Activity list:
1. In the text on treating vaginal dryness, shorten the paragraph that begins "To combat the lower levels" into a brief bulleted list that keeps its main facts.
2. From the text on treating vaginal dryness, copy the passage from "To combat the" up to and including "in the body." word for word.

Selected excerpt:
-- Opening Marker --

Treating Vaginal Dryness
Vaginal dryness is a common result of treatment, particularly in women who have been thrown into menopause. There are numerous options available to those suffering from vaginal dryness in general, though as a cancer survivor, some of these options may be unsuitable and it’s essential to seek medical advice before trying anything. Vaginal moisturisers and lubricants are often used to combat dryness – these are topical treatments that can be applied when required. Though effective for some, in severe cases these treatments are just not enough.
To combat the lower levels of collagen in the vaginal tissue, oestrogen replacement treatments may be prescribed in small doses. This has proven to be helpful for treating vaginal dryness and tightness, though some oncologists still discourage survivors of breast cancer and some types of ovarian cancer from using this method. Even with a low dose, oestrogen can escape into the bloodstream and in turn nourish cancer cells that may still be in the body.
A procedure that is gaining traction is fractional CO2 laser, which is used in a process called ‘vaginal rejuvenation’ by some. “The laser is used on the inside of the vagina as well as on the vulva. The process requires the laser to create tiny holes in the mucous membrane, triggering a healing process in the area. Through this, new collagen and blood vessels are produced, alleviating dryness and eliminating pain,” explains aesthetic gynaecologist Dr Natalia Novikova, who practises in both Johannesburg and Cape Town. Around three sessions are recommended, spaced four to six weeks apart. The procedure is safe for patients in remission and has proven to yield significant results. “A specialist will assess the need for the patient, as for some, the dryness is not severe enough to require laser therapy. In these cases, I would usually suggest a lubricant or hyaluronic acid-based vaginal gel,” says Novikova.

-- Closing Marker --

Recorded data:

-- Opening Marker --

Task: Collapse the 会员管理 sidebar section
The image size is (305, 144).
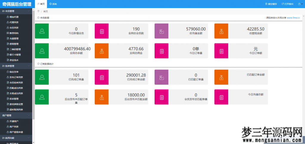Action: (x=16, y=11)
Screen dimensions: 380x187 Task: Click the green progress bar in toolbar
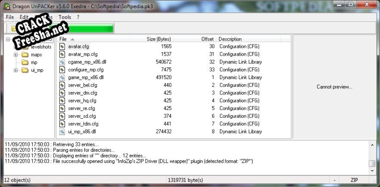click(x=91, y=29)
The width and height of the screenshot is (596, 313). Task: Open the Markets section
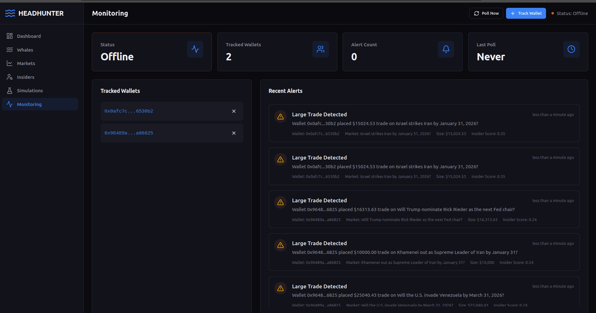(26, 63)
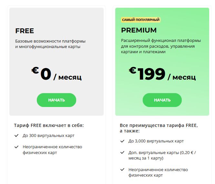Click the "Все преимущества тарифа FREE" heading

point(159,128)
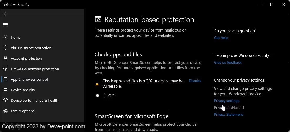The height and width of the screenshot is (132, 290).
Task: Open the Privacy settings link
Action: [x=226, y=101]
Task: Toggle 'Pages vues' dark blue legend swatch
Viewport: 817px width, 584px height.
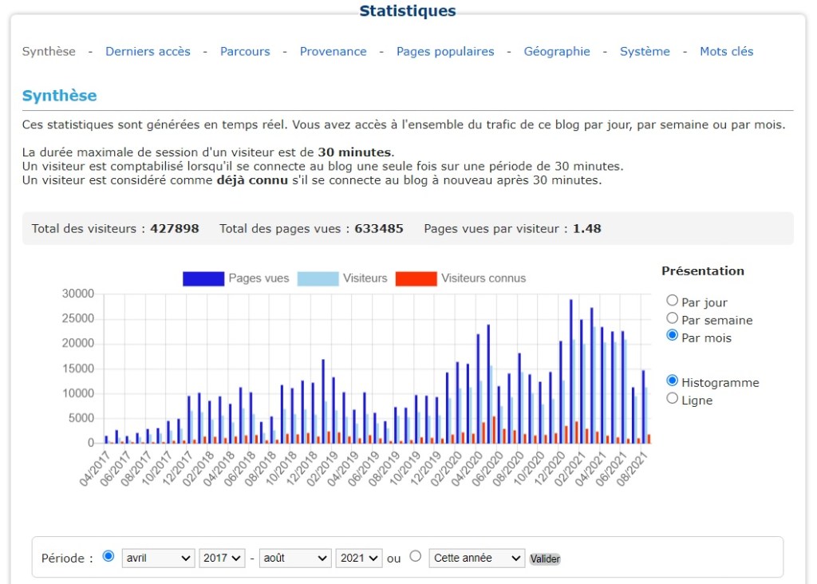Action: point(203,278)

-- Closing Marker --

Answer set:
1.
- Small doses of estrogen replacement may be prescribed to counter lower collagen levels in vaginal tissue.
- This treatment has proven helpful for vaginal dryness and tightness.
- Some oncologists still discourage it for survivors of breast cancer and some types of ovarian cancer.
- Even at a low dose, estrogen can escape into the bloodstream and nourish cancer cells that may remain in the body.

2.
To combat the lower levels of collagen in the vaginal tissue, oestrogen replacement treatments may be prescribed in small doses. This has proven to be helpful for treating vaginal dryness and tightness, though some oncologists still discourage survivors of breast cancer and some types of ovarian cancer from using this method. Even with a low dose, oestrogen can escape into the bloodstream and in turn nourish cancer cells that may still be in the body.